Many accounting functions at TMRS (the service organization) rely on the processes that occur at each employer/city (referred to in the SOC-1 audit report as “user entity”). In March 2014, TMRS provided a memorandum to all participating municipalities emphasizing the importance of the SOC-1 audit and the controls that should be in place at your city (“GASB Pension Standards and audit implications, including User Entity Controls"). These Complementary User Entity controls are also listed in Section 3 of the SOC-1 audit report. TMRS believes that these controls, at a minimum, should be in place at your city. For TMRS to be able to generate complete and accurate information, we need to receive complete and accurate information from your city (i.e., good data in = good data out). You and your city auditor must evaluate your own controls and determine if the User Entity Controls listed in the report are in place at your city and are operating effectively.
You and your city auditor should review the SOC-1 Audit Report on the TMRS City Portal and become familiar with its contents.
As noted in the AICPA guidance, the SOC-1 audit is one element of the procedures that you and your city auditor should follow to understand and become comfortable with the NPL recorded in your financial statements.

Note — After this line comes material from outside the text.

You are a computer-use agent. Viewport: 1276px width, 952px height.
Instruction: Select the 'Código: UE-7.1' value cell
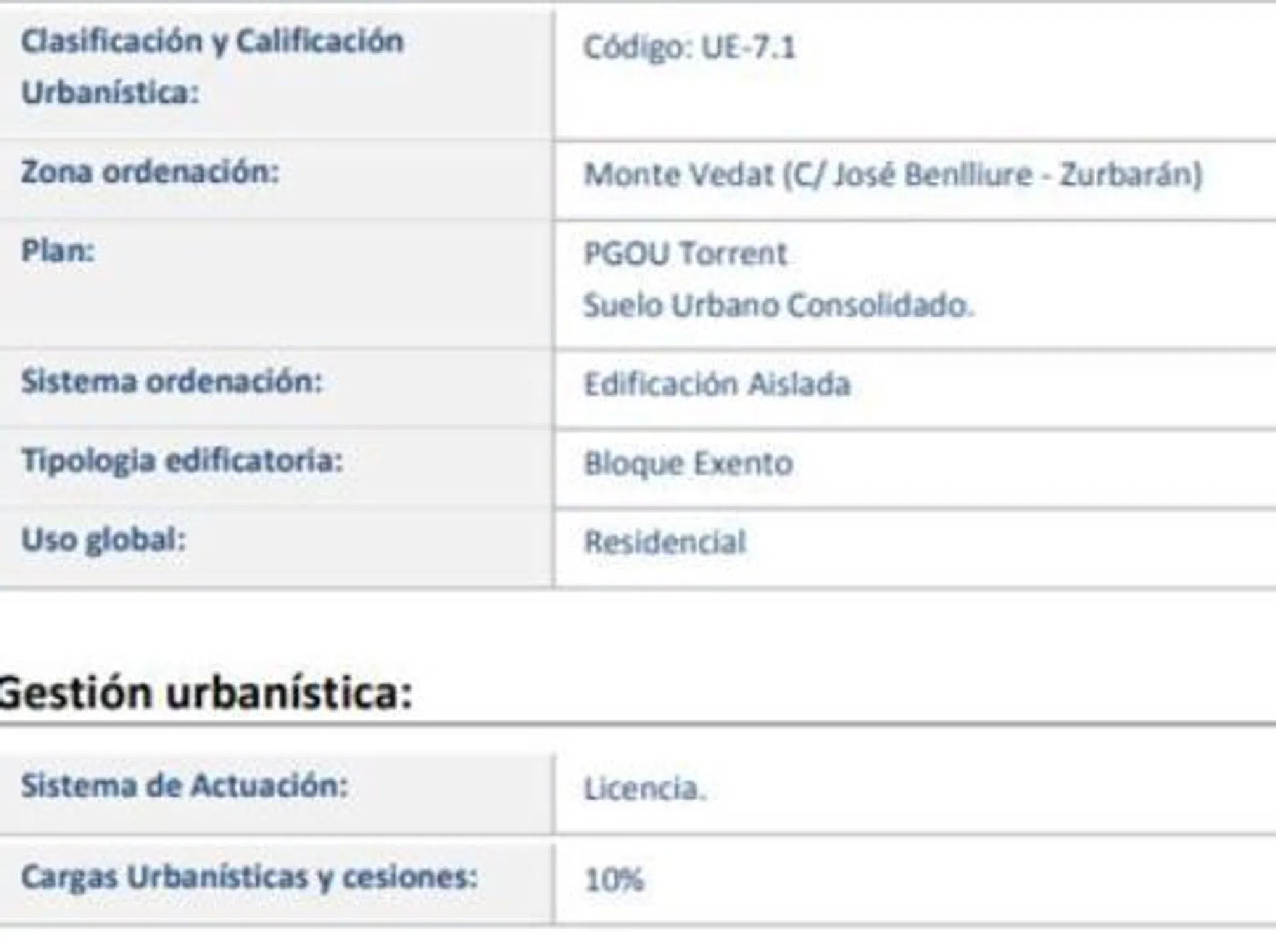pos(689,47)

“The employer auditor is solely responsible for the audit of the employer’s financial statements, and therefore, is responsible for determining the sufficiency and appropriateness of audit evidence necessary to reduce audit risk to an appropriately low level.” We encourage you and your auditor to review the pension chapter of the AICPA State and Local Government Audit and Accounting Guide.
SOC-1 Audit Measurement Date and Coverage
In accordance with GASB Statements No. 67 and 68, TMRS’ consulting actuary, Gabriel Roeder Smith (GRS) completed the actuarial reporting valuation as of December 31. To correspond with the actuarial reporting valuation, TMRS assumes that participating employers (cities) will also be using a measurement date of December 31, which determines the net pension liability (NPL), for their financial reporting.

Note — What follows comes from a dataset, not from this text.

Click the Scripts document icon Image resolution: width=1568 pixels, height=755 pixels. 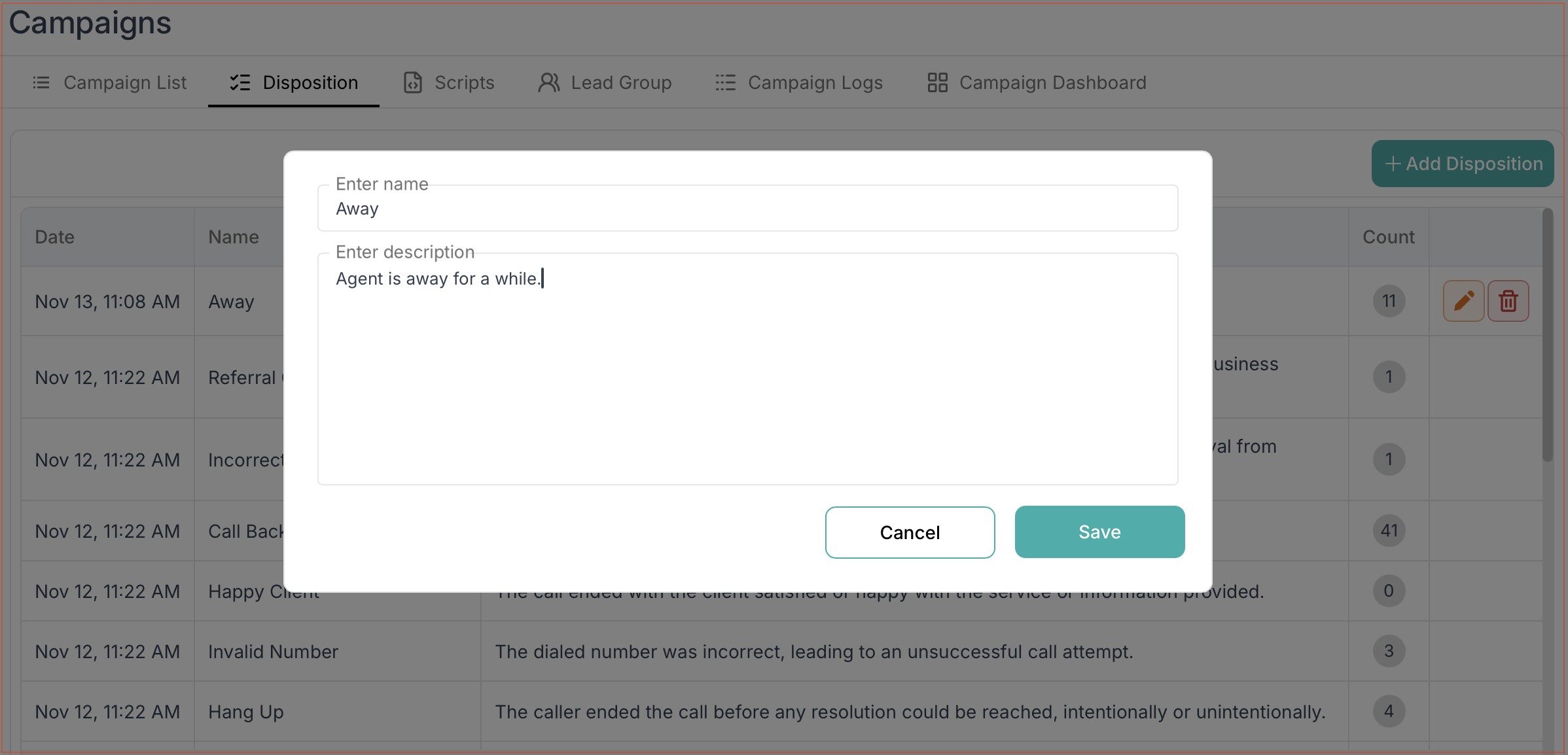click(413, 82)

KPMG, LLP has now completed the third SOC-1 audit of the TMRS' processes covering the period of May 1, 2016 to April 30, 2017. The SOC-1 report covers the calendar year activities which generated inputs for the actuarial reporting valuation (as of December 31); in addition, it also covers the year-end processes used to determine the interest credit and allocation of funds for the Schedule of Fiduciary Net Position, by city.
The purpose of a bridge letter is for the service organization (TMRS) to provide information regarding internal controls from the end of the SOC-1 report through the city’s fiscal year-end. As the SOC-1 audit covers the measurement date of December 31, we do not anticipate that a bridge letter will be needed or requested by your city auditor.